Da wäre zu fragen, ob diese Leute nicht einmal die Grundrechenarten beherrschen, oder ob sie die Hetze gegen die gesetzliche Rentenversicherung erneut anheizen wollen. Ich denke, Letzteres, denn das Prinzip „teile und herrsche“ ist auch schon einige tausend Jahre alt. Dabei wäre „teilen“ ja nicht verkehrt, wenn es um die Gewinne ginge, die diese Unternehmen bzw. deren Arbeiter und Angestellte erwirtschaften. Doch das teilen aus diesem Spruch dient nur dazu, verschiedene Bevölkerungsgruppen gegeneinander aufzuhetzen, damit sie aus den Augen verlieren, dass sie eigentlich alle gleichermaßen betrogen werden und sich stattdessen gegenseitig in Schach halten. Und der BDA war schon immer eine Art Vorreiter, wenn es darum ging, die Bevölkerungsgruppen gegeneinander aufzubringen.

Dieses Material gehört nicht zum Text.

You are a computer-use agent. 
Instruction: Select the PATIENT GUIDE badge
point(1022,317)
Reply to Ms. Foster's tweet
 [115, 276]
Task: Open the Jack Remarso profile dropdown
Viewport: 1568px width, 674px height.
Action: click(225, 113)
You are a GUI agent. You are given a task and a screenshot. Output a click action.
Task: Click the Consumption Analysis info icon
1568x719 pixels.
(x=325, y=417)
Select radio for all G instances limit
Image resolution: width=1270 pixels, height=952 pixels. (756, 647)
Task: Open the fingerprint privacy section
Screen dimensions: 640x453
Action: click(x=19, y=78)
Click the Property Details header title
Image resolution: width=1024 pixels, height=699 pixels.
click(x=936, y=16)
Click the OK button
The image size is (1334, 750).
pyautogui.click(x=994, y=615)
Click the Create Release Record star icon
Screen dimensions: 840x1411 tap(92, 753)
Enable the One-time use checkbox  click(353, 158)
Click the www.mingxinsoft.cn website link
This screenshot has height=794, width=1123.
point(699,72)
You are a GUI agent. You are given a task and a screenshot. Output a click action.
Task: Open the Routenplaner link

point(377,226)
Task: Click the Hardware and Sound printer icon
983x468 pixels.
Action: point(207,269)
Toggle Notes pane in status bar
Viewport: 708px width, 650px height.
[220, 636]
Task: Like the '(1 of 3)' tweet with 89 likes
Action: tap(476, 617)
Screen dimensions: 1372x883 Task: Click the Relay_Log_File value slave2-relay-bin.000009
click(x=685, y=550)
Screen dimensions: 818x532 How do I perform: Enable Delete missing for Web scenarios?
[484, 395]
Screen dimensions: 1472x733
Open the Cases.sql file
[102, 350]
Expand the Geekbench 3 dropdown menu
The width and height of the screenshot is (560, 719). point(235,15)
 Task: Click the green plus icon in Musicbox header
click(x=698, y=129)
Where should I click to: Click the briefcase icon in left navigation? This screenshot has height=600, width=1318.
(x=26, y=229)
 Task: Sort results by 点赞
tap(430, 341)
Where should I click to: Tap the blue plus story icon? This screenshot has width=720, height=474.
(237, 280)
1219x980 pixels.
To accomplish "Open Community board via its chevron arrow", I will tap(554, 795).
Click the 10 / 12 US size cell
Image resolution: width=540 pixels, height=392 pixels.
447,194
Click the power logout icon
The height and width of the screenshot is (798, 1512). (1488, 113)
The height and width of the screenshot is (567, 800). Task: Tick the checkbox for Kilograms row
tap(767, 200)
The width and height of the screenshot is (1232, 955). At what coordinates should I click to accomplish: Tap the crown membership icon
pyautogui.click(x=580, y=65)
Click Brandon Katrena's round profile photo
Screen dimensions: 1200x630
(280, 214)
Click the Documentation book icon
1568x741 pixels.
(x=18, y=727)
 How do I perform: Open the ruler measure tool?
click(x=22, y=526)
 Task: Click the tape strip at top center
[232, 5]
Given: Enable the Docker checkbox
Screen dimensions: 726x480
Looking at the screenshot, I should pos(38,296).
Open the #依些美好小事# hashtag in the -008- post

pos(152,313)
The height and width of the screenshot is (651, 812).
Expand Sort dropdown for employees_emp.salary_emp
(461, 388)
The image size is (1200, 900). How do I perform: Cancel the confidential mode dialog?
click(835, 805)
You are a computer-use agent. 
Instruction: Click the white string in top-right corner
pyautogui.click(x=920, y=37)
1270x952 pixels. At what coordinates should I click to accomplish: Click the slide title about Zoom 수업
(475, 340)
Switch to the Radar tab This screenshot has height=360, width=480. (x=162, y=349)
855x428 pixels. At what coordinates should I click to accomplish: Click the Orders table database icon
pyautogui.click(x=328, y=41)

Ein Schlusswort zum Thema Demographie kann ich mir nicht verkneifen. Wir wissen ja aus der Presse, dass wir immer älter werden. Wir?? Schauen Sie sich mal die richtig Alten genauer an und dann fragen sie sich und vielleicht auch diese Alten, ob sie ein Leben lang an Maschinen gesessen haben, oder auf Dächern herumgeturnt sind, oder Häuser gebaut haben, oder ob sie vielleicht nicht doch in staatlichen Amtsstuben, in Vorstandsetagen, in Parlamenten, in Anwaltskanzleien oder sonst wo gesessen haben, wo es gemütlicher zuging, als in den Fabriken, auf dem Bau, in den Abwasserkanälen, bei der Müllabfuhr usw., und sie werden feststellen, der Anteil der Letztgenannten ist erheblich geringer, als der von denen, die mehrheitlich ihren Lohn aus Steuermitteln bezogen haben.